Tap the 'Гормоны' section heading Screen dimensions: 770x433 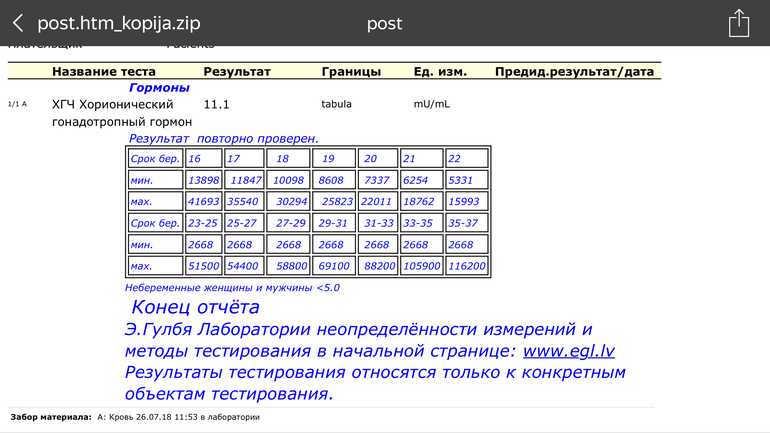point(159,88)
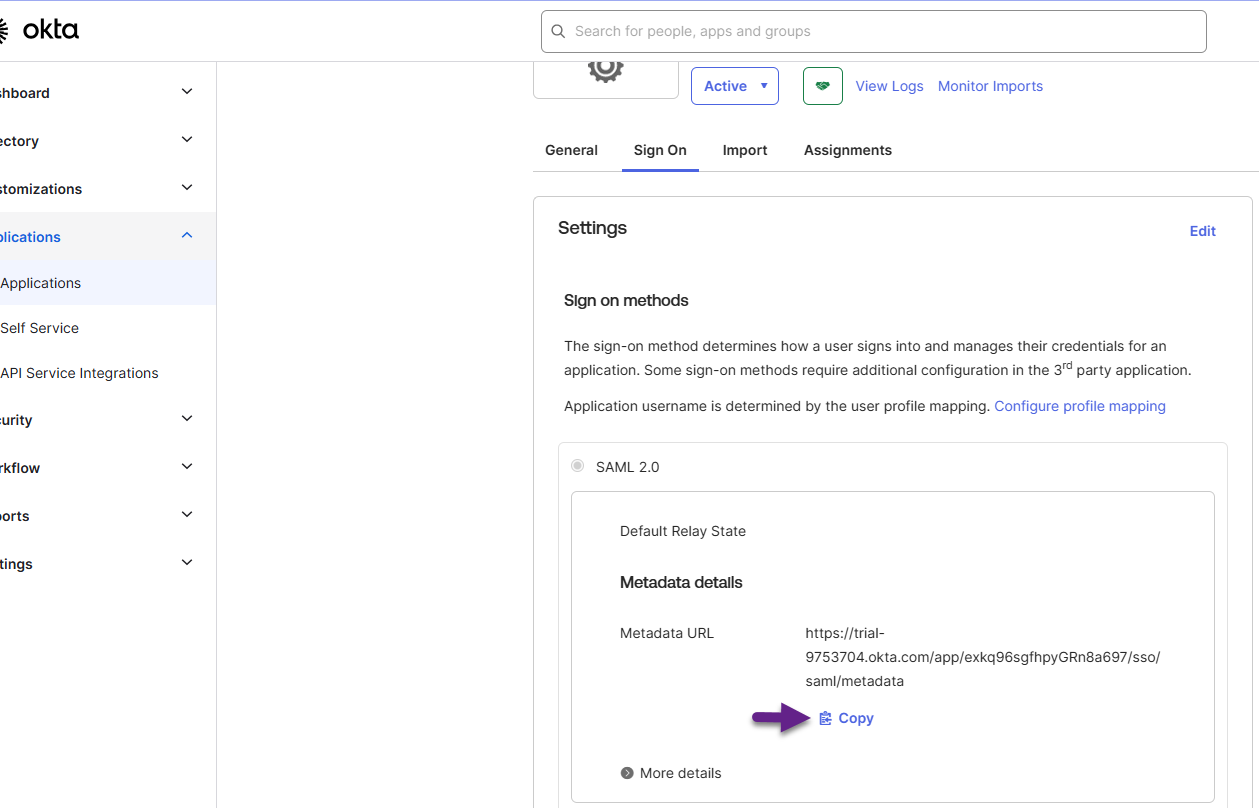Click the search people, apps and groups field

point(880,32)
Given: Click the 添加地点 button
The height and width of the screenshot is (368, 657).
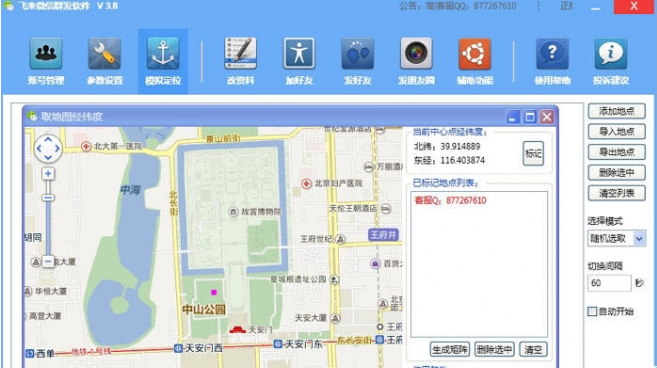Looking at the screenshot, I should [616, 111].
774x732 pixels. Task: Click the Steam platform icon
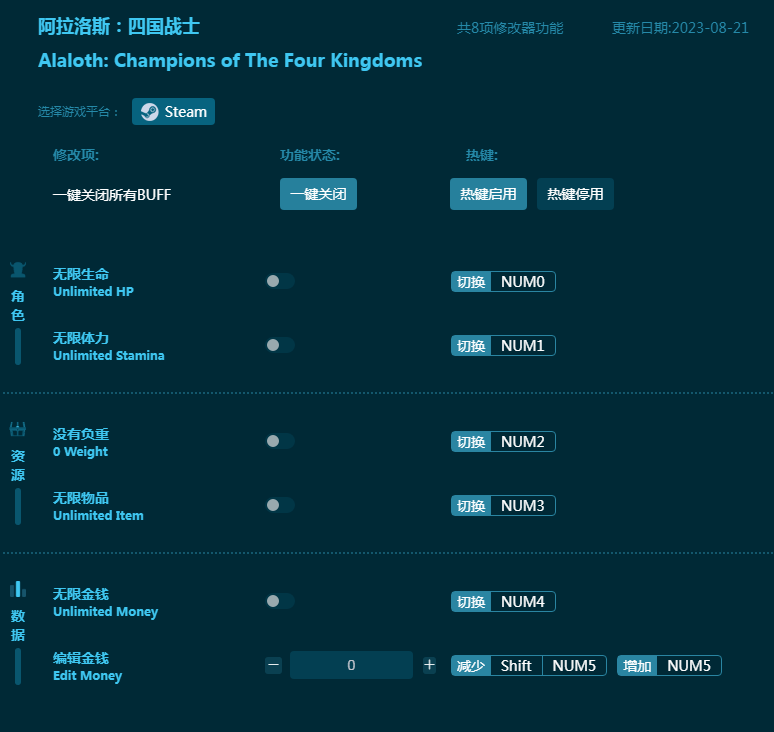pos(150,112)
————————
• **GOAL**
Could you echo everything from the line containing "774x732 pixels. Task: Click" down through the last of the items, both ends included, leaving out the pictures?

• **WRITTEN SOLUTION**
774x732 pixels. Task: Click the Steam platform icon
pos(150,112)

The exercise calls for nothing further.